The bias term helps to keep the variance more numerically stable, thus allowing us to train deeper networks.

In [5]:
a = torch.randn(512,512)  # input image


for i in range(100): 
    w = torch.randn(512)
    b = torch.zeros(512)

    a = lin(a, w, b)
    print(a.mean(), a.std())
    if torch.isinf(a.std()) or torch.isnan(a.std()):
        print(f"Numerical instability at layer {i}")
        break

tensor(1.1425) tensor(22.2082)
tensor(7.0174) tensor(0.)
tensor(-67.3624) tensor(2.2911e-05)
tensor(110.9664) tensor(2.2911e-05)
tensor(1554.6863) tensor(0.)
tensor(-21929.1367) tensor(0.)
tensor(130204.3828) tensor(0.0235)
tensor(-811657.5625) tensor(0.0626)
tensor(21114270.) tensor(4.0039)
tensor(2.1871e+08) tensor(16.0156)
tensor(6.2728e+09) tensor(512.5007)
tensor(-1.4847e+11) tensor(0.)
tensor(1.2078e+11) tensor(0.)
tensor(1.7717e+12) tensor(524800.7500)
tensor(-2.8269e+13) tensor(8396812.)
tensor(-5.0848e+14) tensor(2.0152e+08)
tensor(-1.9954e+15) tensor(4.0305e+08)
tensor(1.2028e+16) tensor(0.)
tensor(3.7500e+17) tensor(0.)
tensor(2.9286e+18) tensor(2.7515e+11)
tensor(3.0962e+19) tensor(8.8047e+12)
tensor(4.1758e+20) tensor(3.5219e+13)
tensor(8.0624e+21) tensor(5.6350e+14)
tensor(-7.9024e+22) tensor(0.)
tensor(1.3301e+24) tensor(0.)
tensor(-3.1645e+24) tensor(8.6554e+17)
tensor(-7.6284e+25) tensor(2.7697e+19)
tensor(5.1303e+26) tensor(1.4772e+20)
tensor(-1.5459e+28) tensor(3.545

Note, however, how the mean and std of the feature maps generate by every layer are still very large. This network, despite being deeper, will not be able to learn much.

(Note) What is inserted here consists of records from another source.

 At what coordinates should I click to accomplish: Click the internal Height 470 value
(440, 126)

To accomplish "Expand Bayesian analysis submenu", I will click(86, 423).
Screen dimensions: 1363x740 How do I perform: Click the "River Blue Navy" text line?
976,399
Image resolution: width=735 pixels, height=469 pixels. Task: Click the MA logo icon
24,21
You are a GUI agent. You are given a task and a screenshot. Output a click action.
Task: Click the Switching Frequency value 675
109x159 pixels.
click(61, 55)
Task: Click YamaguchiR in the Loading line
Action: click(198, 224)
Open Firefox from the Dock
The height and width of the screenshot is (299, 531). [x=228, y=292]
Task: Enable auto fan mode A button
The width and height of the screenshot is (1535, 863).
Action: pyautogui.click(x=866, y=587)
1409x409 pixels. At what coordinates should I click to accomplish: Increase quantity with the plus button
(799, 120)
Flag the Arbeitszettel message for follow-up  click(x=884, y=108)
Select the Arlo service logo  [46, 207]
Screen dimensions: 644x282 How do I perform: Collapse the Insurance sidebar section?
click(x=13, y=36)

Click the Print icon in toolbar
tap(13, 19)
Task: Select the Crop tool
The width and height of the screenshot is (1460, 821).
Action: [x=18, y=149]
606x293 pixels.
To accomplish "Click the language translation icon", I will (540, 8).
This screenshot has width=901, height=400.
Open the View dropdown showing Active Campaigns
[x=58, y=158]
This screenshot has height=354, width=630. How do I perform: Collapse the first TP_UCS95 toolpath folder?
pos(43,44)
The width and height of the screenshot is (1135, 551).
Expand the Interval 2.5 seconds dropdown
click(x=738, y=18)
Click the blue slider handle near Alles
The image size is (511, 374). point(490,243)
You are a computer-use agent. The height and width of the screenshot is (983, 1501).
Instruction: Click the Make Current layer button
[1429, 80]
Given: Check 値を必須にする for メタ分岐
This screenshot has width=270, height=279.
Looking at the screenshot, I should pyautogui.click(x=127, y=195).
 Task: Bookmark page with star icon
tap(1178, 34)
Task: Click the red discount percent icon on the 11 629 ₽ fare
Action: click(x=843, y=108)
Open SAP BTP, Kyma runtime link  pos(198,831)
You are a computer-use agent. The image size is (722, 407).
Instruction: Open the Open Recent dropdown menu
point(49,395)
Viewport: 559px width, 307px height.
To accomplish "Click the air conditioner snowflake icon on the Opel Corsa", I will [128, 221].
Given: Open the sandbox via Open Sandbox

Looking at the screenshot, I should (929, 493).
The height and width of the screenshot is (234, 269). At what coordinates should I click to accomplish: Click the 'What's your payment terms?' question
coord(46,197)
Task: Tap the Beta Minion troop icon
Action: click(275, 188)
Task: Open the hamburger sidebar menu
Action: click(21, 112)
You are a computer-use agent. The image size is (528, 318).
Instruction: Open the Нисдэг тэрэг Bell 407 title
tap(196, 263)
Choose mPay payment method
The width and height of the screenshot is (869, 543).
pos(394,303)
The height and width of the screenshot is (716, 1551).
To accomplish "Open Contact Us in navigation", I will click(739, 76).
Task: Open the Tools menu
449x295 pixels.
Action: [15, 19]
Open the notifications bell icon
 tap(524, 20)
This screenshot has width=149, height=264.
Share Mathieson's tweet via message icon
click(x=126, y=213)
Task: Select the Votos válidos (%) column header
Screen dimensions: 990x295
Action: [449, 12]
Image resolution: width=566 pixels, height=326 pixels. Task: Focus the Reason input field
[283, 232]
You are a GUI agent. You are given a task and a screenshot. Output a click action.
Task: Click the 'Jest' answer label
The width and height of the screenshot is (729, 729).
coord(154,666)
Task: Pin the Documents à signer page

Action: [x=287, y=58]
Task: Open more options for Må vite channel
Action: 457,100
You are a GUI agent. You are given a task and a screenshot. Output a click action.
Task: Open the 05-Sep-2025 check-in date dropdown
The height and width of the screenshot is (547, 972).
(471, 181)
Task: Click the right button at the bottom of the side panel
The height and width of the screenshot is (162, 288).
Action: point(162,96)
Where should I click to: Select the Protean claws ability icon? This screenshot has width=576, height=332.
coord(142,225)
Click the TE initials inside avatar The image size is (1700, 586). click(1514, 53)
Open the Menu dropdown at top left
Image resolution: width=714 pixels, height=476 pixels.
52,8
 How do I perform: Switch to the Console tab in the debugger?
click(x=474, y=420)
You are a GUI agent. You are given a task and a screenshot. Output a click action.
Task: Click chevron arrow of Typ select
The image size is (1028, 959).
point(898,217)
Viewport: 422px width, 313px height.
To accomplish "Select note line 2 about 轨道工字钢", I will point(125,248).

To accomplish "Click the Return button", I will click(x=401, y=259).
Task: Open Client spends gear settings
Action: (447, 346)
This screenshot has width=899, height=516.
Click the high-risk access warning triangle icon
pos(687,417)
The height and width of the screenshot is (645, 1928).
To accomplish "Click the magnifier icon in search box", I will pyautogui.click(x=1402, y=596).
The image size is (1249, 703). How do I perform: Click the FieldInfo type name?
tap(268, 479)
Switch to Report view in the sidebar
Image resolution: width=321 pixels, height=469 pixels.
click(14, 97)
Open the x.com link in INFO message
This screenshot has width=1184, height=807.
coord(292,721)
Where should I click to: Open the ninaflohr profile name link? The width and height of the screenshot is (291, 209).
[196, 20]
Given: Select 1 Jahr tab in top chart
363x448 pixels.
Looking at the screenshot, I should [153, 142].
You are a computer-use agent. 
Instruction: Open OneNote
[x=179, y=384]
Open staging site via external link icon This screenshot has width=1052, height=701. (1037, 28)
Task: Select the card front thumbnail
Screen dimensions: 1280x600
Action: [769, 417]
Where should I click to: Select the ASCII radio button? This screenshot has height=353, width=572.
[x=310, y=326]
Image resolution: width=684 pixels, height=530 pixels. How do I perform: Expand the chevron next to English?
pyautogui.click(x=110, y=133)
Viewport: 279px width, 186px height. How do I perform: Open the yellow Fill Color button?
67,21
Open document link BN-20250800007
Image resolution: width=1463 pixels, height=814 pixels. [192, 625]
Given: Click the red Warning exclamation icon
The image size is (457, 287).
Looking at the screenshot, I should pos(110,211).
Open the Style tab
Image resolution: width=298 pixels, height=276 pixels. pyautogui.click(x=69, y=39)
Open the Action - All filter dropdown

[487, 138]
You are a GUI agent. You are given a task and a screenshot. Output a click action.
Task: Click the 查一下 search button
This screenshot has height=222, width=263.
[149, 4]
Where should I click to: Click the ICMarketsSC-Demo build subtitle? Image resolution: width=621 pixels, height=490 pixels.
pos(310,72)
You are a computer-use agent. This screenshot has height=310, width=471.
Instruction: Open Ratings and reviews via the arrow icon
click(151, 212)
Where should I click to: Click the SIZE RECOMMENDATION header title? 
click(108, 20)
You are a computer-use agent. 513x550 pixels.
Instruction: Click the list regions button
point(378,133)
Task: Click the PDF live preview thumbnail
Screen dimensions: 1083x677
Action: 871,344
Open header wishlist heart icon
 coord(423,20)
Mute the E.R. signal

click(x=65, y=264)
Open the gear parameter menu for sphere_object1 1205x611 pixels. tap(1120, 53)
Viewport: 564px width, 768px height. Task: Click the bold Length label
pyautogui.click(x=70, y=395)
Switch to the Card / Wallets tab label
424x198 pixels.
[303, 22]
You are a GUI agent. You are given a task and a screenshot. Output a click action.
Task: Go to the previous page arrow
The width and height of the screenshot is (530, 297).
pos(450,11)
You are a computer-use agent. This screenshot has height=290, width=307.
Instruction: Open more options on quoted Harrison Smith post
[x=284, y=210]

## Is good init sufficient to fix the issue?

Improving the init further helps delaying the activation explosion issues.

In [6]:
a = torch.randn(512,512)  # input image

for i in range(100): 
    # init params for every layer
    w = torch.randn(512) / math.sqrt(512)  # xavier init
    b = torch.zeros(512)

    a = lin(a, w, b)
    print(a.mean(), a.std())
    if torch.isinf(a.std()) or torch.isnan(a.std()):
        print(f"Numerical instability at layer {i}")
        break

tensor(0.0601) tensor(0.9640)
tensor(1.2635) tensor(0.)
tensor(-1.6608) tensor(2.3865e-07)
tensor(-1.7729) tensor(1.1933e-07)
tensor(4.8575) tensor(9.5461e-07)
tensor(1.2564) tensor(3.5798e-07)
tensor(-1.3141) tensor(1.1933e-07)
tensor(-0.8528) tensor(1.7899e-07)
tensor(-0.5903) tensor(1.7899e-07)
tensor(-0.3502) tensor(8.9494e-08)
tensor(0.1527) tensor(0.)
tensor(0.1190) tensor(2.2374e-08)
tensor(-0.0290) tensor(0.)
tensor(-0.0472) tensor(1.1187e-08)
tensor(-0.0199) tensor(1.8645e-09)
tensor(-0.0005) tensor(0.)
tensor(0.0005) tensor(8.7397e-11)
tensor(-0.0006) tensor(1.7479e-10)
tensor(0.0002) tensor(0.)
tensor(-0.0002) tensor(1.4566e-11)
tensor(0.0002) tensor(1.4566e-11)
tensor(0.0002) tensor(8.7397e-11)
tensor(0.0006) tensor(1.7479e-10)
tensor(5.2908e-05) tensor(0.)
tensor(-6.2868e-05) tensor(2.1849e-11)
tensor(2.4735e-05) tensor(1.8208e-12)
tensor(-6.6639e-06) tensor(1.8208e-12)
tensor(-6.3730e-06) tensor(4.5519e-13)
tensor(-9.1494e-06) tensor(0.)
tensor(-4.9633e-06) tensor(4.5519e

Let's do an ablation study and try Xavier init without using the bias term.

In [7]:
a = torch.randn(512,512)  # input image

for i in range(100): 
    w = torch.randn(512) / math.sqrt(512)  # xavier init

    a = lin(a, w)
    print(a.mean(), a.std())
    if torch.isinf(a.std()) or torch.isnan(a.std()):
        print(f"Numerical instability at layer {i}")
        break

tensor(0.0239) tensor(0.9825)
tensor(-1.1993) tensor(nan)
Numerical instability at layer 1


Removing the bias term shows that just a good init is not enough. The purpose of the bias term is to improve numerical stability in the forward pass. Without a bias term, it is harder to train deep architectures.